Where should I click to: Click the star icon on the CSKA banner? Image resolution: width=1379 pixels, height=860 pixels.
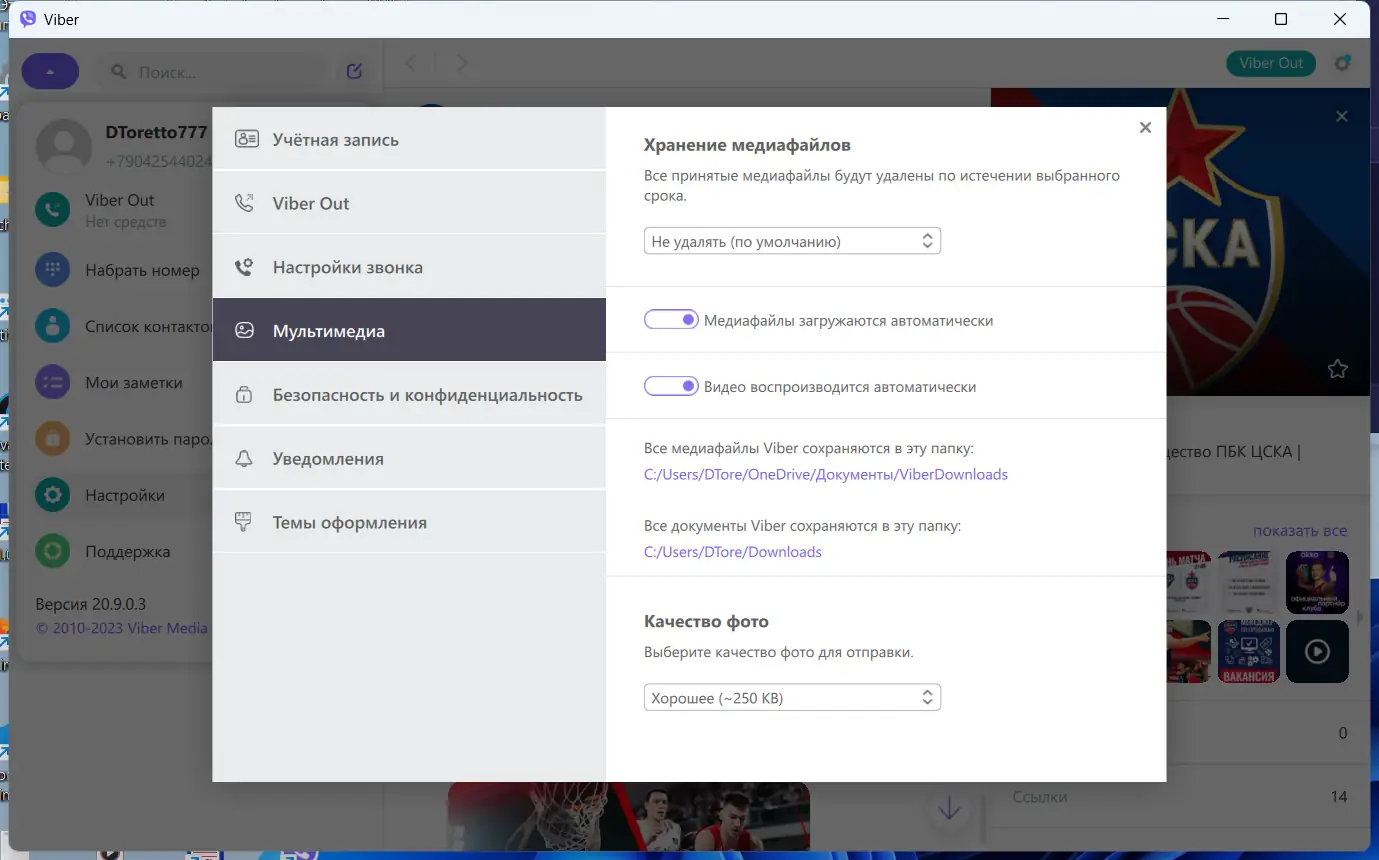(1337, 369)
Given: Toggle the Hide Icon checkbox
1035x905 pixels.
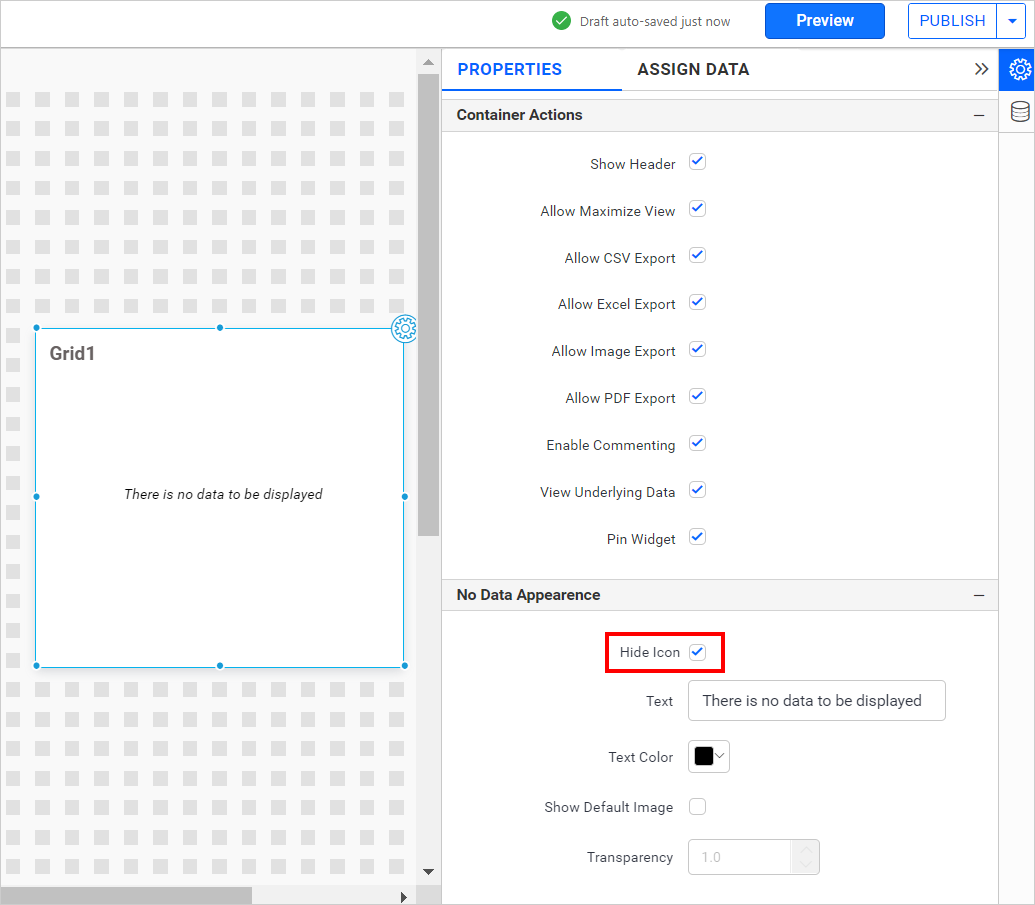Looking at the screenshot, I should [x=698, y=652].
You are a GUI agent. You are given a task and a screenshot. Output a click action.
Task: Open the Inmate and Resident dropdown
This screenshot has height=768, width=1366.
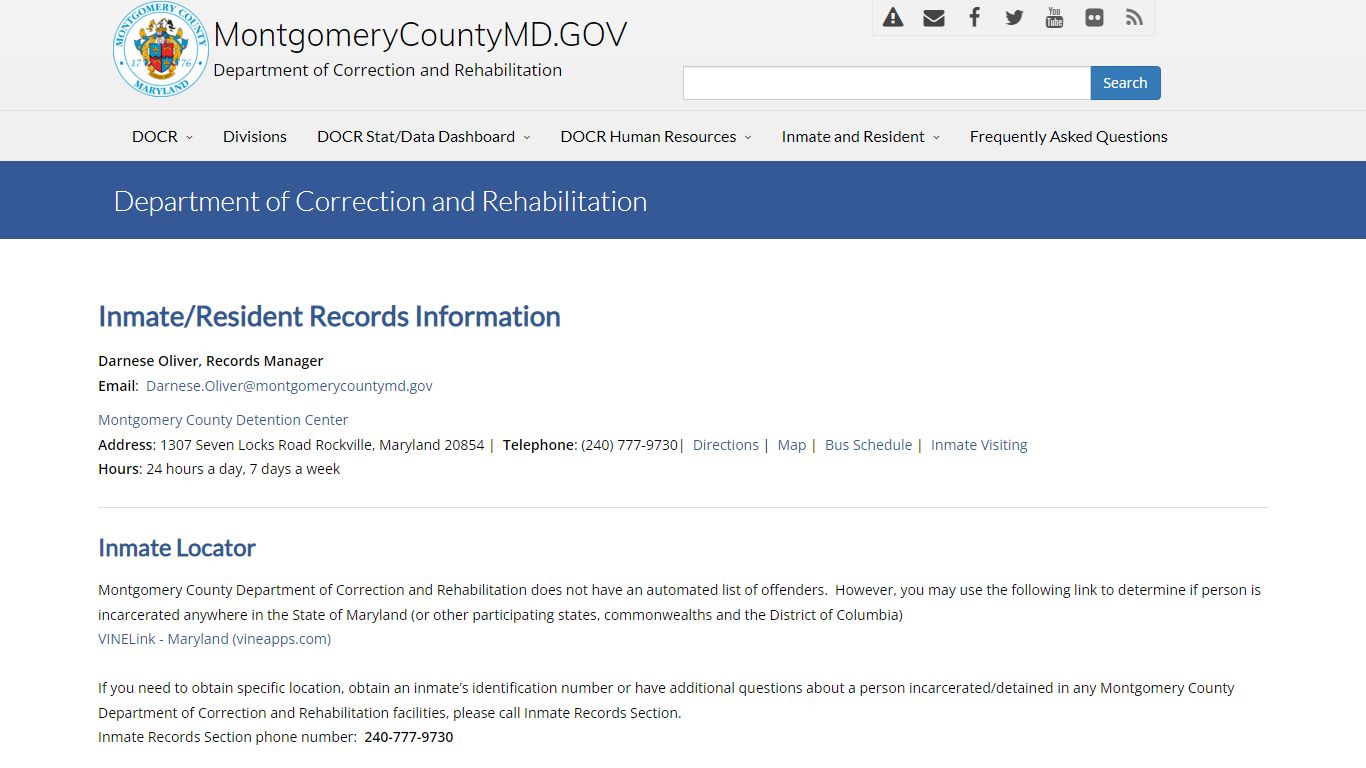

****************

▶ [DESCRIPTION OF THE TASK]: Restate word for word the lines from the line with "You are a GUI" to the last line of the records above, inclusive, and omit every picture.

▶ [RESPONSE BOX]:
You are a GUI agent. You are given a task and a screenshot. Output a click action.
Task: Open the Inmate and Resident dropdown
This screenshot has height=768, width=1366.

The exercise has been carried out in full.